TRY IT — From the first line of the listing to the last, set down everything exactly, but skip the images.

SUPPLIED DATA —
============================================================

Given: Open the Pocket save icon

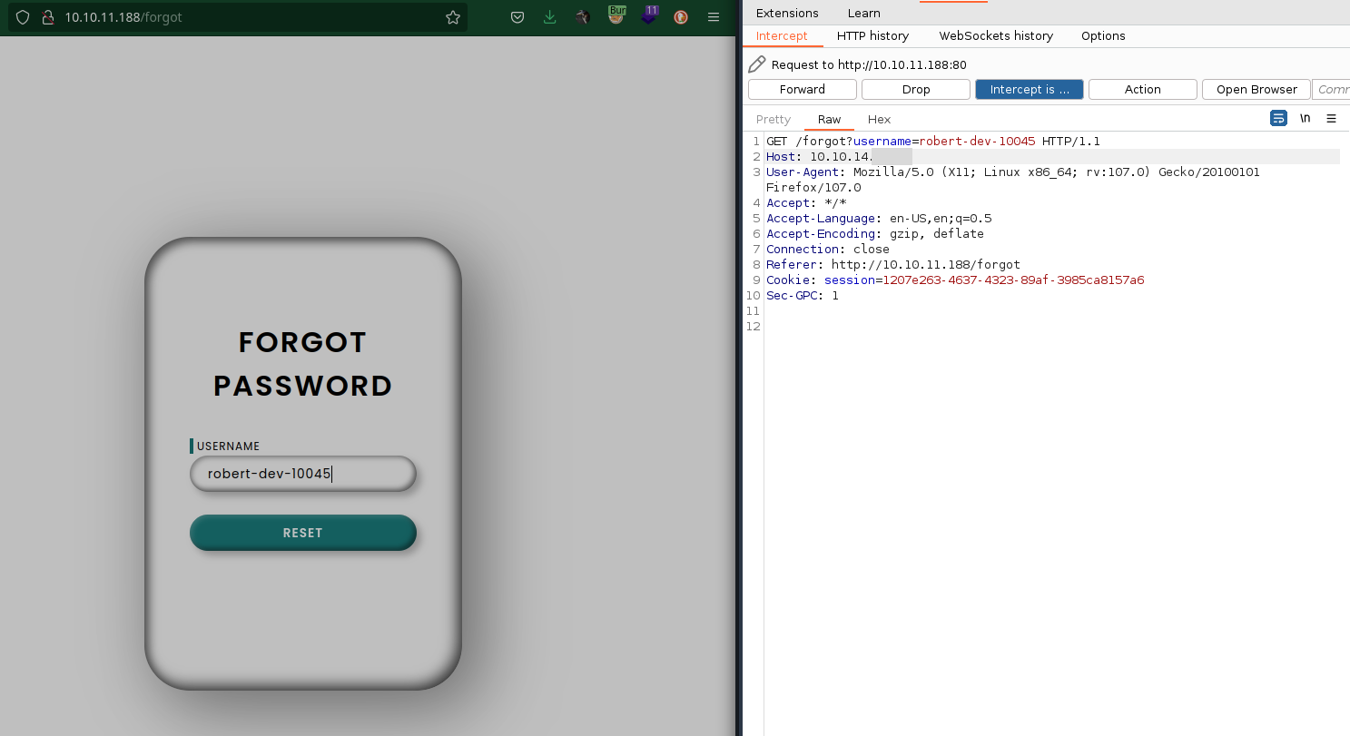Looking at the screenshot, I should coord(517,17).
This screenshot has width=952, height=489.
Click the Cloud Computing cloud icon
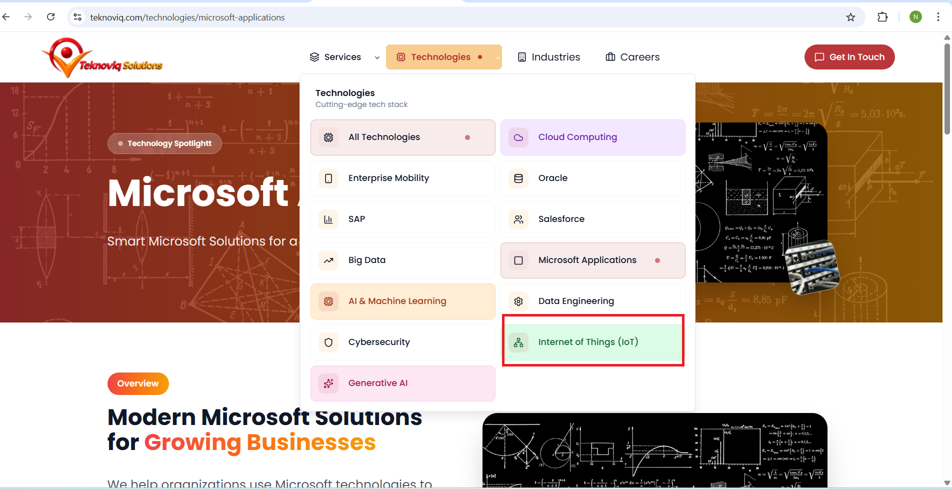point(519,138)
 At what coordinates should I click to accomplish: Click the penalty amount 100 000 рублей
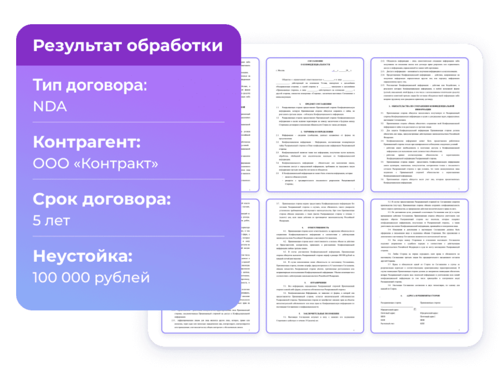point(91,278)
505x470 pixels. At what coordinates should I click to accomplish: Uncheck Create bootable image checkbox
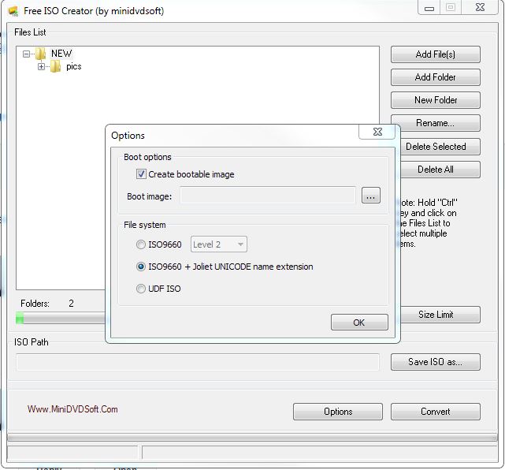tap(142, 174)
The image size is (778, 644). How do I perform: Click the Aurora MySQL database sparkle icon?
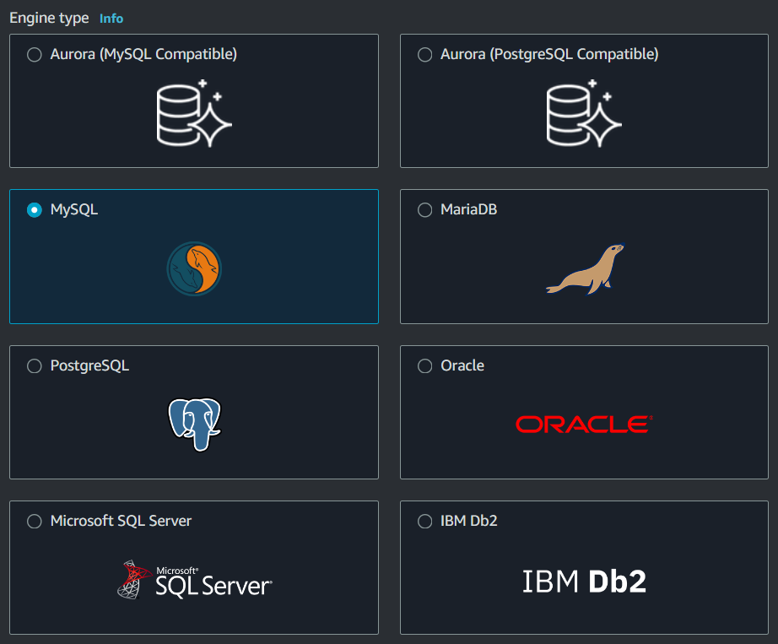(194, 113)
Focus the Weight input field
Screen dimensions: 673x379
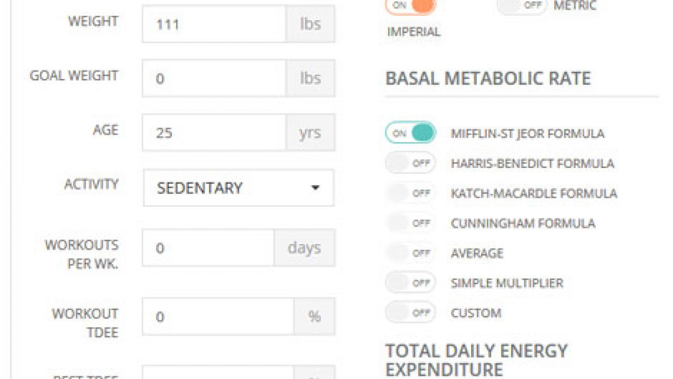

============================================================

OUTPUT OF THE TASK —
Given: Open the Pocket save icon

Looking at the screenshot, I should coord(517,17).
This screenshot has width=952, height=489.
Click the Cloud Computing cloud icon
point(519,138)
 At what coordinates should I click to accomplish: Click the penalty amount 100 000 рублей
point(91,278)
505x470 pixels. At what coordinates should I click to accomplish: Uncheck Create bootable image checkbox
tap(142, 174)
The image size is (778, 644). How do I perform: Click the Aurora MySQL database sparkle icon?
(194, 113)
Focus the Weight input field
Screen dimensions: 673x379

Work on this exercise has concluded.